Insomma, forse l’antidoto alla volgarità, alla violenza verbale e fisica – tra le cui vittime figurano ancora le donne, oggetti usa e getta, costrette in un rapporto patriarcale in cui al disinteressato do stilnovista subentra un violento e sbilanciato ut des – è ricorrere ai versi danteschi, al suo messaggio atemporale, allo studio e alla formazione. Ancora una volta l’unico modo per non essere bruti è seguir virtute e canoscenza. Aprire ancora di più la società alle donne, raggiungere una parità di trattamento, di possibilità lavorative e dirigenziali, di gestione della famiglia, della casa e dei figli. E forse andare oltre una mera classificazione per genere, andare alla sostanza di una persona: superare la forma, dritti al contenuto. Vedere uomini e donne non in quanto tali ma unicamente come persone, che esigono rispetto e libertà di scelta. Questa è la conditio sine qua non da cui ripartire: da qui ci daremo la spinta per riemergere, per poi arricchirci con le singolarità e particolarità di ognuno di noi. Da riscoprire dunque il portato di ricchezza che possono dare sia le donne che gli uomini, ma a partire da una base all’insegna dell’uguaglianza.

Per omaggiare le donne questa settimana L’Incendiario presenterà due testi. Ciascuno a suo modo ci trasmetterà il portato di ricchezza che le donne sanno arrecare.
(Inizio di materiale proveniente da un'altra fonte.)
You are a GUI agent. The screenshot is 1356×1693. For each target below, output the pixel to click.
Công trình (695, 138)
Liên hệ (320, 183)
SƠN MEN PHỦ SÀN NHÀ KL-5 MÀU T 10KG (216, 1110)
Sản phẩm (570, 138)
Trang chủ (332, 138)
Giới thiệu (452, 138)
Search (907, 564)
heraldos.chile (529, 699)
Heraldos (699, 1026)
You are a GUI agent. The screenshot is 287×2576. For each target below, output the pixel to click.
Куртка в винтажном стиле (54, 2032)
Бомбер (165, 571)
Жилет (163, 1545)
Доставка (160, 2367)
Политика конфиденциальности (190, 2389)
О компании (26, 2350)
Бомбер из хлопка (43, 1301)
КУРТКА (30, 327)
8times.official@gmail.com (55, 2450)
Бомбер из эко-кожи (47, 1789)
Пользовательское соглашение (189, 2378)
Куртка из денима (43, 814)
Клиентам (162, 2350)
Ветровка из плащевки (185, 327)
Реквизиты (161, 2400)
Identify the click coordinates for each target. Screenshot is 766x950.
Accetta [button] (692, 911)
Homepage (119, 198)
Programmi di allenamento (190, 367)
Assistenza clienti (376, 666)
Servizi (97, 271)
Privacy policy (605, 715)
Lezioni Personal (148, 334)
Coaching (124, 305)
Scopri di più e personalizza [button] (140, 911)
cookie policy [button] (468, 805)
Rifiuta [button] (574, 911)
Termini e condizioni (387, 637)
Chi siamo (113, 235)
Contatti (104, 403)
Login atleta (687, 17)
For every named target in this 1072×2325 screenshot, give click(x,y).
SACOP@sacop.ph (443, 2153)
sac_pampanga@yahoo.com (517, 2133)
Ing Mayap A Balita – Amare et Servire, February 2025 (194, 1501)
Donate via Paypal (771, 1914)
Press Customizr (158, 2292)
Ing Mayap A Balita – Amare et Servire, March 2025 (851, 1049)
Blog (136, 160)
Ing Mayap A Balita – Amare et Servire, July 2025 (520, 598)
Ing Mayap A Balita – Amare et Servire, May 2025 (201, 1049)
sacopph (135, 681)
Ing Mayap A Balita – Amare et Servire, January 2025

Torna la nostra Gloria Fiorentini e ci presenterà la sua (e non solo) beniamina: Jane Austen. Dietro opere che hanno fatto la storia della letteratura inglese e mondiale, si cela la grandezza della vicenda umana di un’autrice che ha saputo sfidare – in modo unico ed inimitabile – le ipocrisie della società delle etichette, delle forme, del patriarcato ad ogni costo. Storia di una donna intelligente, brillante, autoironica e coraggiosa, che non si è accontentata di stare un passo indietro al suo uomo ma che è riuscita – stella solitaria – a splendere da sola.

Il nostro redattore Leonardo Borvi ci presenterà il secondo capitolo di Le mani delle donne, racconto in cui al centro è la vicenda di donne – a partire dal ricordo di sua nonna – in grado, ognuna a modo suo, di segnare la vita del protagonista. Le donne sono soggetto e oggetto della narrazione, sono esseri il cui mistero può essere svelato dalle loro mani, una delle parti simbolo della femminilità, la cui vera ed essenziale accessibilità è riservata a pochi. Ed ora nel secondo atto – Mara –  il nostro ci mostrerà le conseguenze di uno schiaffo – dal suo omologo sveviano è scaturita l’intera letteratura novecentesca – che una piccola donna da al protagonista, in tenera età. Una lettura da non perdere, per comprendere il ruolo unico e straordinario che ogni donna riveste nella vita di ognuno di noi.

Solo la letteratura, la bellezza, la parità di genere – e il magistero assoluto di Dante – ci salveranno. La chiave per una società migliore è tutta qui.